>>>>>
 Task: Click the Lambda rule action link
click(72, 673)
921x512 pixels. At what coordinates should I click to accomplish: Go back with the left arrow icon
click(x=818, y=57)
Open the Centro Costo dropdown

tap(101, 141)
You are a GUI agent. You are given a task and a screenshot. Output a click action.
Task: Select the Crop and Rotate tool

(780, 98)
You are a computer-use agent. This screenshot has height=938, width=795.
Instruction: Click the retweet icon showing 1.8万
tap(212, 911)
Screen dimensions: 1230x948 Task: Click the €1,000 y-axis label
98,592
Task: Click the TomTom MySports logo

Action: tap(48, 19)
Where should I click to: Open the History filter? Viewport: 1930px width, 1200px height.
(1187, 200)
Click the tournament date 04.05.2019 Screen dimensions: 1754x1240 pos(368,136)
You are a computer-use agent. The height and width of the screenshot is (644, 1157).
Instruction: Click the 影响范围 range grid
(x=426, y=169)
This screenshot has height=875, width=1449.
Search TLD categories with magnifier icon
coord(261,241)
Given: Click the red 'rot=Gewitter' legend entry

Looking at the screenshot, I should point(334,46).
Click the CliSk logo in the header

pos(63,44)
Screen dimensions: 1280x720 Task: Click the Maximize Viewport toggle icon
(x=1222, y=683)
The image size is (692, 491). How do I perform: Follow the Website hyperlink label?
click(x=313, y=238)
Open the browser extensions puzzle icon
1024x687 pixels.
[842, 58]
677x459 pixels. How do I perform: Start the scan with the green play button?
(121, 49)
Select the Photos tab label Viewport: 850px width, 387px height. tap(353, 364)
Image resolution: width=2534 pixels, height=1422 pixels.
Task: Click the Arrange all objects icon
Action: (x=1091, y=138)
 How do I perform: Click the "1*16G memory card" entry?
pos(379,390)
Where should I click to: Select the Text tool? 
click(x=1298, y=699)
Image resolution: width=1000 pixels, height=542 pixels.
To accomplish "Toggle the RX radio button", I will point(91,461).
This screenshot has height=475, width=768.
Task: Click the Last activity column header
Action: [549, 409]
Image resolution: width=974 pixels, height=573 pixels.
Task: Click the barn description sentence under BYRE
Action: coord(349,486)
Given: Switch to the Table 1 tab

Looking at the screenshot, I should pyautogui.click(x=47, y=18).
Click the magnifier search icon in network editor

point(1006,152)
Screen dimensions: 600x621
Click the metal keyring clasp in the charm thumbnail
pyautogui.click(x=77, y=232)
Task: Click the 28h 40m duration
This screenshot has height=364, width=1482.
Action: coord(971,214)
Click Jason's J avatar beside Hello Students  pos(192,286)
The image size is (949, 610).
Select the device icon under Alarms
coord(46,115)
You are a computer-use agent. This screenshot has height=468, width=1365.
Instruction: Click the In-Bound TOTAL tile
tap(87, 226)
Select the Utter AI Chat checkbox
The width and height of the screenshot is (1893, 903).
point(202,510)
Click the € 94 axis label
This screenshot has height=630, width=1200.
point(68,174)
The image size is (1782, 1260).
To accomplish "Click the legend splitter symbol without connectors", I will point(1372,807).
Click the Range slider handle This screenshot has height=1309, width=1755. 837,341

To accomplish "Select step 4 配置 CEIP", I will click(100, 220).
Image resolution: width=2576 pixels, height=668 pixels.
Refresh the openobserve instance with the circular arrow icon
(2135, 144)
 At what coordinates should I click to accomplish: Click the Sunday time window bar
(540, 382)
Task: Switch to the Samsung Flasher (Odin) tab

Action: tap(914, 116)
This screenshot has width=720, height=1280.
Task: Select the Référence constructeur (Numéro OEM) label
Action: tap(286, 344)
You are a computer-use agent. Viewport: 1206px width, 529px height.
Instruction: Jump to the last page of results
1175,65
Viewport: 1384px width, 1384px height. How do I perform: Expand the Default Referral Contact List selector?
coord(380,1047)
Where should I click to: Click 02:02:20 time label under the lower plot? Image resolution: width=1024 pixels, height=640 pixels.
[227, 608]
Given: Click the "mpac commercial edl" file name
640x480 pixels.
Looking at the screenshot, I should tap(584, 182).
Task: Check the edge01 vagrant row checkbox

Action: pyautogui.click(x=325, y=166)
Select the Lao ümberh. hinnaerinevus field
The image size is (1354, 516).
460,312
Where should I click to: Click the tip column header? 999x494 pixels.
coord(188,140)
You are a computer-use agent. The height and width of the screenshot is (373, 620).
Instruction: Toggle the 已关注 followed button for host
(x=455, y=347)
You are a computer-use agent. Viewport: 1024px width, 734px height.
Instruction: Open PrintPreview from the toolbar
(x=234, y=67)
<<<<<
**About this task**
What are the lines from the one with "Select the Utter AI Chat checkbox" through the end of the records above? Set them down exactly, both ends included, and nothing else.

**Answer below**
Select the Utter AI Chat checkbox
The width and height of the screenshot is (1893, 903).
point(202,510)
Click the € 94 axis label
This screenshot has height=630, width=1200.
point(68,174)
The image size is (1782, 1260).
To accomplish "Click the legend splitter symbol without connectors", I will point(1372,807).
Click the Range slider handle This screenshot has height=1309, width=1755. 837,341

To accomplish "Select step 4 配置 CEIP", I will click(100, 220).
Image resolution: width=2576 pixels, height=668 pixels.
Refresh the openobserve instance with the circular arrow icon
(2135, 144)
 At what coordinates should I click to accomplish: Click the Sunday time window bar
(540, 382)
Task: Switch to the Samsung Flasher (Odin) tab

Action: tap(914, 116)
This screenshot has width=720, height=1280.
Task: Select the Référence constructeur (Numéro OEM) label
Action: tap(286, 344)
You are a computer-use agent. Viewport: 1206px width, 529px height.
Instruction: Jump to the last page of results
1175,65
Viewport: 1384px width, 1384px height. How do I perform: Expand the Default Referral Contact List selector?
coord(380,1047)
Where should I click to: Click 02:02:20 time label under the lower plot? Image resolution: width=1024 pixels, height=640 pixels.
[227, 608]
Given: Click the "mpac commercial edl" file name
640x480 pixels.
Looking at the screenshot, I should tap(584, 182).
Task: Check the edge01 vagrant row checkbox

Action: pyautogui.click(x=325, y=166)
Select the Lao ümberh. hinnaerinevus field
The image size is (1354, 516).
460,312
Where should I click to: Click the tip column header? 999x494 pixels.
coord(188,140)
You are a computer-use agent. The height and width of the screenshot is (373, 620).
Instruction: Toggle the 已关注 followed button for host
(x=455, y=347)
You are a computer-use agent. Viewport: 1024px width, 734px height.
Instruction: Open PrintPreview from the toolbar
(x=234, y=67)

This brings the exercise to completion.